La tristeza puede venir de un trozo de canción que escuchamos al descuido, o de un plática que se da a nuestro alrededor y que algunas palabras, al hacer conexión, tocaron algo en nuestro interior, o de un sueño que uno no recuerda, o de un frasquito sin importancia que se nos rompió. De pronto se instala en el pecho y de ahí se va diseminando hacia el cuerpo y, de pronto, ya estamos tristes. De seguro estos sucesos tan cotidianos hicieron contacto con un asunto insondable que estaba guardado en lo más hondo de nuestro corazón.
No digo corazón por apoyarme en una frase hecha, sino porque para la medicina china, a diferencia de la concepción de Occidente, la tristeza se aloja en el corazón; los occidentales solemos colocar ahí el amor. Pero si no mal recordamos, cuando un suceso severo nos acontece, uno usa la expresión “Me duele el corazón” y es verdad, porque allí está la tristeza y desde ahí se irriga a nuestro ser.
La tristeza entonces empieza a poseernos y comenzamos a ver las cosas como a través de una invisible pantalla en la que nada modifica ese sentimiento que, con el paso de las horas, se va profundizando. Podemos escuchar “las tostadas estaban buenas”, “me gustó la película francesa”, “qué bien te quedan estos zapatos”, pero pareciera que la gente de nuestro entorno no hubiera dicho nada, sino al contrario: son señales que agudizan la tristeza, pues representan signos de vitalidad, de la cual estamos distanciados en esos momentos. Es más, al ver la vida tan vital, en lugar de acercarnos al optimismo, nos puede hundir más y llevarnos incluso a la melancolía.
Pero el problema es que uno no se puede explicar esa tristeza que de súbito se apoderó de nosotros. Uno piensa, busca explicaciones, repasa su infancia, momentos desagradables, nuestros muertos, pero no encontramos nada. Sólo es la tristeza pura, una tristeza expansiva, que se profundiza con el paso de los minutos, tremenda. Es como un secreto doloroso que me hace languidecer, diría Baudelaire.
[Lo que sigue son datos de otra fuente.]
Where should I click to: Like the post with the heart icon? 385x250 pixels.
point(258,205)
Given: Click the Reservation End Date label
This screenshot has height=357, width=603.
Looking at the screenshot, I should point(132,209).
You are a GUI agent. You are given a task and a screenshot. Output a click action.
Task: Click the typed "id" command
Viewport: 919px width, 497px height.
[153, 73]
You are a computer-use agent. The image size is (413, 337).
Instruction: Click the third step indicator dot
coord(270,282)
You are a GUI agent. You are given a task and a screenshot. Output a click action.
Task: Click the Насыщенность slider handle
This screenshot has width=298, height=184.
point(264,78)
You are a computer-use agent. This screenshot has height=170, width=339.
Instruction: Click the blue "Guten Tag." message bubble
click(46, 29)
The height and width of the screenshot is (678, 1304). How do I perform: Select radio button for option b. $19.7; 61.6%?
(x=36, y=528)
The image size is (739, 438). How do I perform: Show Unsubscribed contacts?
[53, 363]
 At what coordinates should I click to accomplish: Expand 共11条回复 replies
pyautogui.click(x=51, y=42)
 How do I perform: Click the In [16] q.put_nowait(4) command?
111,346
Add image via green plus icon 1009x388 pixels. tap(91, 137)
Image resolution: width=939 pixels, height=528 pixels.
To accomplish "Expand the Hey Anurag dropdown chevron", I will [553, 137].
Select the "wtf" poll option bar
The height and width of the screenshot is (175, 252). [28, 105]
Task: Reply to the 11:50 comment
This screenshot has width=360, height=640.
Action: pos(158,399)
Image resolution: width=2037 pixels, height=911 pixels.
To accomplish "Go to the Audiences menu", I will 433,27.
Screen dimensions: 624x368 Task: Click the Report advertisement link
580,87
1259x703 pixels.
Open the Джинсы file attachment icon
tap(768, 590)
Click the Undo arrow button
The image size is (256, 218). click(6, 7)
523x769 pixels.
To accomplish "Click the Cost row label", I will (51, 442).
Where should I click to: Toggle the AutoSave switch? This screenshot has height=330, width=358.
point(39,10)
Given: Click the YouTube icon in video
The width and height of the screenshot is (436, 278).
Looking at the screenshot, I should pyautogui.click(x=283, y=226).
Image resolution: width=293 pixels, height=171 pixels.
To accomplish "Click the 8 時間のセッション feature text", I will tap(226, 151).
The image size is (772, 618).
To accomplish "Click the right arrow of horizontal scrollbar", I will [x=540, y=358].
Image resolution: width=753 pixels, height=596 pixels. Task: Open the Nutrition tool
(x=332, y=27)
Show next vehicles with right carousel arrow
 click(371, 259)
Se siente, como lo expresó Musset, que estoy triste como al día siguiente de la fiesta, o cuando los invitados terminan de irse. Y esa es parte del sentimiento de tristeza, como si la fiesta se hubiera ido con los demás y nos hubiera abandonado. La tristeza sale del corazón y avanza por venas y arterias, invadiendo hasta al más delgado venita; está en los pies, las piernas, en el vientre, sobre todo en el pecho, en los hombros, en los brazos y no dan ganas siquiera de mover los brazos ni las manos. Puede uno estar en la oficina, entre la familia, con la pareja, con amigos, y uno intenta disimular ese secreto doloroso que desea resquebrajarnos el tórax. Estamos enfermos.
Los sentimientos son contradictorios porque uno desea quedarse inmóvil, recostado, mirando hacia ningún sitio, o quiere salir a caminar y que el pensamiento y la languidez se vayan aligerando. Si se queda uno quieto, encerrado en el mutismo, la tristeza se desparrama e invade las cosas; no puede uno ver un sofá y darnos cuenta de que su tela, sus brazos, su respaldo, ya están contaminados por la congoja; no quiere uno verse al espejo porque se resiste a mirar ese rostro desconsolado. Si sale a caminar, los edificios, las casas y los árboles, se convierten en un confirmación de ese sentimiento de quebranto que va acompañando a nuestros zapatos, como si fuéramos dejando una ligera huella de amargura, incluso como si no camináramos, sino que fuéramos levitando. Sí, el pensamiento puede volar, por ejemplo hacia el océano, pero serán aguas melancólicas cuyas olas llegan a la playa como un lamento que se reitera a cada momento. Se puede recordar cuando uno jugaba de niño, pero la escena se convierte en un momento de nostalgia irreversible y la tristeza sigue sumergiéndonos.
Llega la noche, la desolación, uno quisiera dormir, pero la sensación de desamparo impide el sueño; se revuelve entre las sábanas y las cobijas, las almohadas estorban. Va subiendo una emoción triste por la garganta y entonces es momento de llorar, llorar con todas las fuerzas y el cuerpo entero y pensar, como Martí, “Oigo en todas partes sollozos. Porque estoy lleno de ellos”. Llorar con la espalda y llorar con la memoria y sólo llorar con ese corazón oriental que difunde la tristeza por todo el alma. Se escurre desde cada rincón del cuerpo, se forma un charco, sube la marea.